Tennessee Ernie Ford was a middle of the road TV showman when
he released the album bearing the title of his biggest hit. But many
of the early-50s tracks within its grooves actually revealed an underrated album of earthy, groundbreaking boogie. Jack Watkins hauls Sixteen Tons for another spin.
When Capitol Records released the 12-track LP Sixteen Tons
in 1960, Tennessee Ernie Ford was safely ensconced in the public mind as a middle of the road entertainer.
The host of a prime-time NBC variety show which, at its peak, attracted 30 million viewers, his persona mixed sleek-suited sheen with homely, pipe-smoking good humour. Cornball catchphrases like “bless your pea-pickin’ hearts” played on his Tennessee country boy roots. But while he fooled around with his guests in a folksy kind of way, his music had grown increasingly mainstream and safe.

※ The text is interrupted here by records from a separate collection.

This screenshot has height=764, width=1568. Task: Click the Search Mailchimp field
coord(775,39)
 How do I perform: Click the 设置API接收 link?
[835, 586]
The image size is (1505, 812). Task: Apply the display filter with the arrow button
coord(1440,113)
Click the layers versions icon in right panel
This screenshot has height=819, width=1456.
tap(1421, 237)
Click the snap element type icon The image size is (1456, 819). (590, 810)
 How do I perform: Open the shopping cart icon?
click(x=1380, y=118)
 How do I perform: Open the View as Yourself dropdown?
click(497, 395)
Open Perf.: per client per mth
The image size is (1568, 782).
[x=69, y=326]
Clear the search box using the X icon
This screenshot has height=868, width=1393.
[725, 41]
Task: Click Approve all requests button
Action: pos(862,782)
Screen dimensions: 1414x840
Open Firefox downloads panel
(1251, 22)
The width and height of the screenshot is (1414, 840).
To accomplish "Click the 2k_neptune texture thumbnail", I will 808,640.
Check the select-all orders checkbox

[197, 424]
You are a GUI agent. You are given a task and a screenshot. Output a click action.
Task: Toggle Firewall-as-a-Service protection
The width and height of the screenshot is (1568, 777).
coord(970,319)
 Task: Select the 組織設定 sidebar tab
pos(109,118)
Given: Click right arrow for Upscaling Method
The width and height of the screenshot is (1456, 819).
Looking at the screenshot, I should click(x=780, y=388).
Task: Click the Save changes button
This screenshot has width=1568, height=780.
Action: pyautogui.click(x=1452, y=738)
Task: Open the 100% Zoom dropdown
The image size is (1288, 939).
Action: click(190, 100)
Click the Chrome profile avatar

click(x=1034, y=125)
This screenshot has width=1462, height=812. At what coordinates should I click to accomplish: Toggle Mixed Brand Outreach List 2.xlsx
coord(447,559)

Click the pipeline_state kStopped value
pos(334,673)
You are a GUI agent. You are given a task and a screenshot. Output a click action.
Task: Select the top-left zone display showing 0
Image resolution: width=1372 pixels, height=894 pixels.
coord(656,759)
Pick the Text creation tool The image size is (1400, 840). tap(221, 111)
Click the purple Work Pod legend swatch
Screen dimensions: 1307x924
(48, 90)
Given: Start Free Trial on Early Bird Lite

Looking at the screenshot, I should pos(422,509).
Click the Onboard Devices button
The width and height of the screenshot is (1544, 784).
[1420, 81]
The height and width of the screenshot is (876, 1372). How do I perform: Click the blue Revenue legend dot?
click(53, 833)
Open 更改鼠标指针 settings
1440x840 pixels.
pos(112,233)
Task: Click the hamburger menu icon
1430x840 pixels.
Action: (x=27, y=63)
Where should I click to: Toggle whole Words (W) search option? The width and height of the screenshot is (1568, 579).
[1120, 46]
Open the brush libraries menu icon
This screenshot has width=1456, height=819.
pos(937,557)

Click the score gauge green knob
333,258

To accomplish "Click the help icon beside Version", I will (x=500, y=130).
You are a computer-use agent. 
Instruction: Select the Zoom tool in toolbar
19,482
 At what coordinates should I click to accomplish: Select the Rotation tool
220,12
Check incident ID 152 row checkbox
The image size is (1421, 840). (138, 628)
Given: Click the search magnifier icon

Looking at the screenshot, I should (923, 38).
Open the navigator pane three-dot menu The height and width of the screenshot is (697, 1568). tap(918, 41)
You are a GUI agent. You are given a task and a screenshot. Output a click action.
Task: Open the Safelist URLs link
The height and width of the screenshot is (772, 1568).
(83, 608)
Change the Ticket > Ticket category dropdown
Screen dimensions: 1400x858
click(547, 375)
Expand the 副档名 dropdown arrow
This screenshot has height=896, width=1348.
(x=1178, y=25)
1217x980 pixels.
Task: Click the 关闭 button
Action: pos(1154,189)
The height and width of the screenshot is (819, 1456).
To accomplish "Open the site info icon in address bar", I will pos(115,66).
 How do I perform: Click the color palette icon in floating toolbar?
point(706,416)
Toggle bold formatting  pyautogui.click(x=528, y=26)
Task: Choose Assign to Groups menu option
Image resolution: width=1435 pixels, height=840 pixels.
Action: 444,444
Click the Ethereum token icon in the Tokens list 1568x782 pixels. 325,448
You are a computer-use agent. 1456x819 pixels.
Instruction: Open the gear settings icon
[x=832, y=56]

His then-new 1960 album, however, batched together his most celebrated hit with 11
classic other singles, and was a reminder of
the earthier material he had delivered in the first years of the 1950s. Crucially, it included several of the ground-breaking country boogies that put him up there with the likes of the
Bill Haley & The Saddlemen, The Maddox Brothers and Rose, Cowboy Copas and Moon Mullican, as one of the more revved-up performers in the hillbilly field of the period. In a recently released, beautifully curated Bear Family Records boxed set, Tennessee Ernie Ford: Portrait of an American Singer, music historian Ted Olson asserts that: “In his swaggering performances of mostly self- composed boogie songs, recorded a few years before Sam Phillips’ legendary discoveries
in Memphis, Ford was arguably the first rock’n’roller – or at least among the very first wave of musicians – who fused black and white styles and repertoires to forge a revolutionary new sound.”